Combining an objective outlook with a subjective sensibility
There are occasions when a nurse administrator has to discharge duties that are unpleasant and awkward, yet necessary. Firing or formally disciplining a staff member who has consistently fallen below professional standards almost certainly falls into his category. While one can feel sympathy for such an individual, the deed must, from an objective point of view, be done.
Personal likes and dislikes, in other words, though present, must not be permitted to cloud judgment in these circumstances, especially when patient care is at stake. However, at times, an ability to ‘tune in’ compassionately to the concerns and anxieties of individual staff or teams is essential to making progress. Knowing when the distinction must be turned into a separation or a combination is key.
Motivating and mentoring
All teams pass through slumps in confidence and optimism. This may, for example, follow the loss of a loved and respected team colleague through, say, retirement or moving on to a new job, or it may become evident after a long period of minor accretions of discontent.

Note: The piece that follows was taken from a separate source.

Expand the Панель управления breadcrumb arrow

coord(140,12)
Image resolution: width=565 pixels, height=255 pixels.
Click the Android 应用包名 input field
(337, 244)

These are the moments when a nurse administrator is called upon to motivate a team or individual, conveying an ‘I believe you can do this/overcome this’ message with conviction, remaining attuned to the sense of despondency that may impede hope and optimism while also challenging it.
On other occasions, nurse administrators mentor their charges to encourage and bring out their best potential. This task becomes more successful when they routinely show kindness to employees and acknowledge that there will always be occasions when ‘external’ matters related to, say, nurses’ private lives may impact them at work. Compassionate mentoring through troubled times often generates gratitude and renewed commitment when the troubles ease.
Conclusion
The nurse administrator role isn’t for everyone. Many nurses enjoy working in direct patient care and are reluctant to relinquish this for managerial roles.
However, those capable of systemic thought, who can apply the insights (and compassion) honed during their training and subsequent patient care experiences, and who have gained advanced credentials (Master of Science in Nursing/MSN, or doctoral degrees such as a Ph.D. or Doctor of Nursing Practice/DNP) required for more senior, managerial positions, are likely to thrive in nurse administrator roles.
The nurse administrator role is challenging, yet it has become a crucial, if not critical, one for delivering effective healthcare systems and high-quality patient care, and it takes a special type of person to shoulder all the duties and responsibilities within it.
For those drawn to this unique role because they recognize the aptitudes described herein themselves, now may be the time to enroll in the advanced degree program that offers the key to entry.